Problems and tasks:
**A)** Duplicate the passage on Flu's albums between "His fourth solo" and "8 out of 10.", inclusive.
**B)** Answer these questions from the passage on Flu's albums:
(i) Who produced Word Merchant?
(ii) At what number did Flu Season debut on the Aria Hip Hop Charts?
(iii) What rating did RapReviews.com give Flu Season?
**C)** Please resume the passage on Flu's albums after its last sentence.

----- Source document -----

His third album, Word Merchant, released in 2011, was produced by Crate Cartel co-founder Geko and featured guest verses from various artists including Dialectrix and numerous veterans in the local hip hop scene. Throughout 2012, he released the tracks "FLU32" and "Ricochet Rabbit" via Bandcamp and appeared on the Obese Records Obesecity 2 compilation with the track "The Code" featuring Has-Lo.

His fourth solo album, Flu Season, was released in 2013 and debuted at number 39 on the Aria Hip Hop Charts. It again featured a host of guest artists including American rappers One Be Lo and Has-Lo. This marked his first release to be issued in vinyl and on cassette tape in addition to CD. He stated that he hope the style of Flu Season "gives the listener an opportunity to digest everything I’m saying." It won awards in the 2013 at the Oz Hip Hop Awards for best album and best wax release, as well as best beat for the track "Arrows" featuring Geko, which was produced by Must Volkoff. The Australian edition of Rolling Stone magazine reviewed Flu Season, awarding it 3 1/2 stars. A review on US website RapReviews.com complimented Flu's "ear popping lines" and production that "lifts him up high", rating the album 8 out of 10.

----- Source material -----

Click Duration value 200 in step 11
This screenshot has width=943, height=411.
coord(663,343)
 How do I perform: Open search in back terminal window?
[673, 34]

-----

Task-by-task results:
**A)**
His fourth solo album, Flu Season, was released in 2013 and debuted at number 39 on the Aria Hip Hop Charts. It again featured a host of guest artists including American rappers One Be Lo and Has-Lo. This marked his first release to be issued in vinyl and on cassette tape in addition to CD. He stated that he hope the style of Flu Season "gives the listener an opportunity to digest everything I’m saying." It won awards in the 2013 at the Oz Hip Hop Awards for best album and best wax release, as well as best beat for the track "Arrows" featuring Geko, which was produced by Must Volkoff. The Australian edition of Rolling Stone magazine reviewed Flu Season, awarding it 3 1/2 stars. A review on US website RapReviews.com complimented Flu's "ear popping lines" and production that "lifts him up high", rating the album 8 out of 10.

**B)**
(i) Crate Cartel co-founder Geko
(ii) Number 39
(iii) 8 out of 10

**C)**
In 2017, he released his fifth album Flu Dust, which was his first self-produced album as well as being his first album since officially moving on from the name Fluent Form to simply Flu, which was considered his secondary stage name for many years prior.

Fluent Form has toured Australia, supporting international artists including Ghostface Killah, Ill Bill, Chino XL, Masta Ace and DJ Premier. He has also provided guest verses for local artists including Bias B, Ciecmate and Bigfoot. He also produced the track "Half Full" by J.Mac, appearing on the compilation album Rawthentic The Roster.

===4 Aces===

Having worked with fellow Melbourne-based rappers Mata, Must and 1/6 on the tracks "4 Aces" (released on The Furnace) and "Poison" (on Flu Season), they appeared on stage around Australia in 2013 as part of the Alliance Tour and produced an EP titled Four Aces, a collaboration between the Crate Cartel and Pang Productions labels, released exclusively on vinyl to coincide with World Record Store Day on 19 April 2014. They also performed a live gig that night outside Wax Museum Records in the Campbell Arcade subway under Flinders Street railway station.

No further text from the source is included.